Just a few days before the shooting at Robb Elementary School in Uvalde, TX, I got a text message from my 11-year-old son in the middle of the day — somewhat unusual, since he knows he’s not supposed to text during school.
“I’m OK right now,” it read, “but I’m in a lockdown, and if worse comes to worst I love you.”
I had to read the message a few times before the words actually made sense. When they did, my head spun, I felt cold and hot all over, and I had to lean against a wall to steady myself.
For the next 2 hours, I waited for official updates from his school, my stomach knotting and churning all the while.
My son and I established, over a flurry of text messages, that he was safe in a classroom “with advantages for escape” and mostly feeling calm. He joked about the lockdown possibly being due to a bear visiting the school grounds.
Still, I could tell he was scared. He asked me to give each of our pets “lots of love” from him and warned me not to call, just in case.
Turns out, the school went into lockdown after some students reported that another student had brought a gun to school. It ended up being a rumor — I’m extremely fortunate my son never faced any real danger.
Later, when we talked through the day, he said he hadn’t wanted me to worry about him. I assured him he’d done just the right thing texting me, no matter how frightened I’d been.
I didn’t detail in words exactly what I had feared, but I also didn’t hold back. I reminded him it was OK to feel scared, upset, even angry, and that talking about those feelings could help us work through them.

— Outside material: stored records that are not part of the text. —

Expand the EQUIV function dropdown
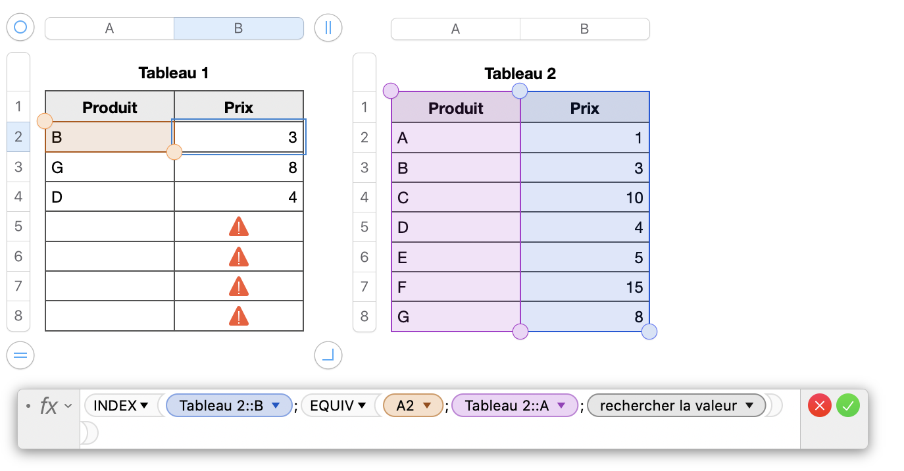Image resolution: width=904 pixels, height=471 pixels. point(362,406)
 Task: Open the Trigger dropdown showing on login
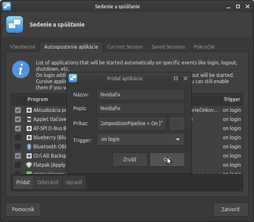[140, 139]
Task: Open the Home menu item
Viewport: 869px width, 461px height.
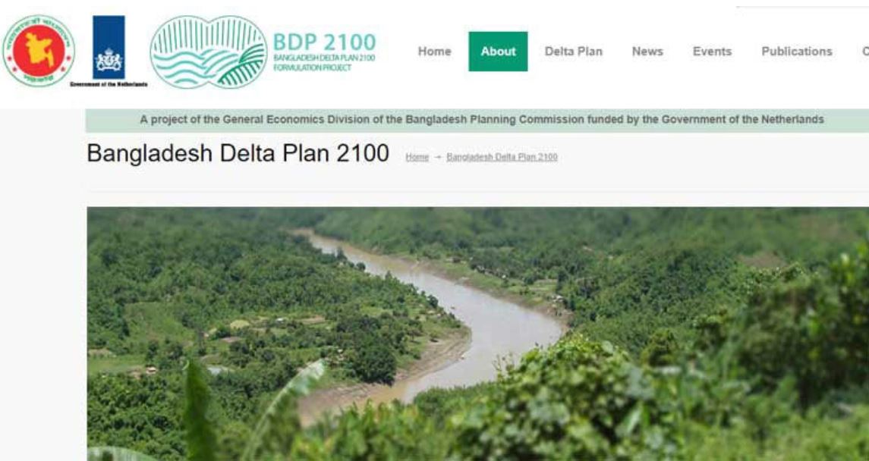Action: (434, 52)
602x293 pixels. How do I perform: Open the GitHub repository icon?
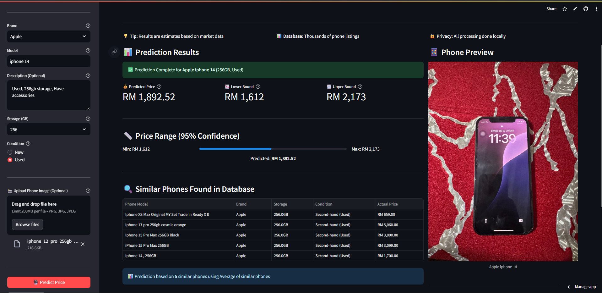point(586,9)
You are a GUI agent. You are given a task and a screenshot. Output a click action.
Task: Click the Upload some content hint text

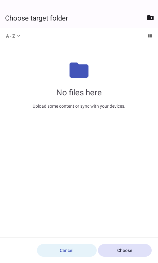(x=79, y=106)
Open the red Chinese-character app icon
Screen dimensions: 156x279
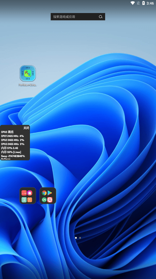click(x=50, y=199)
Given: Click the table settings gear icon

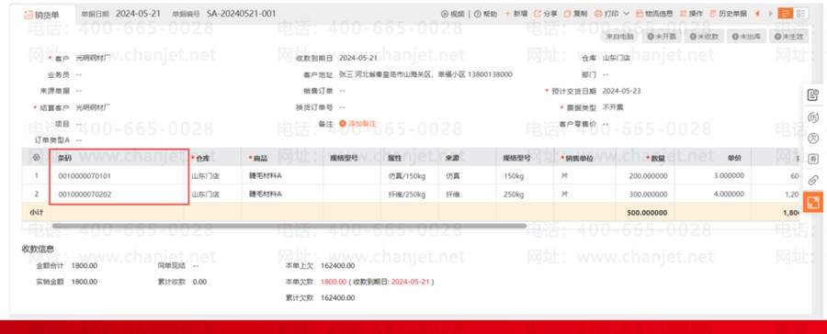Looking at the screenshot, I should point(36,157).
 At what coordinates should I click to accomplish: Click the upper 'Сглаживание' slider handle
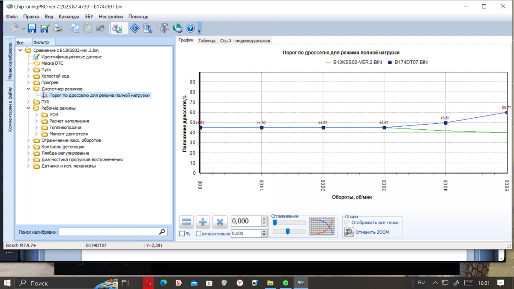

Parents have to face the reality of school shootings every day
The experience drove home the current nightmarish reality of parenting in the United States: Sending a child to school each morning means acknowledging the chance they won’t come home.
To add to the nightmare, children have to face that reality themselves each time they run through an active shooter drill or learn about the most recent school shooting.
If you think that sounds overly dramatic, consider this:
In 2020, the Centers for Disease Control and Prevention (CDC) reported that firearm-related injuries had overtaken traffic accident injuries to become the leading cause of death for children and adolescents.
That means more U.S. children (anyone between the ages of 1 and 19) die by acts of gun violence than by any other cause of death, including:
- car crashes
- drug overdose or poisoning
- illness or accidental injury
In the face of data like that, how are you supposed to hide your fear, frustration, and anger in front of your kids when news of yet another school shooting breaks? I argue that you shouldn’t keep those emotions to yourself — and experts largely agree.
Why sharing your emotions can have benefit
My kid reacts easily to stressors, feels injustice deeply, and quickly picks up on tension and excitement. In short, he’s pretty sensitive.
Children can be fairly perceptive, and they often notice more than you realize — especially when it comes to your own thoughts and emotions.
If you’re anything like me, you want to shield your child from unnecessary pain and distress and protect them — as much as possible — from frightening or upsetting experiences. So, when you despair over world events and begin to lose hope that things will ever improve, you might instinctively try to keep those feelings to yourself.
But when you try to smooth over your emotions, saying, “I’m fine,” “Don’t worry, or “Everything will be OK,” you do yourself and your child a disservice.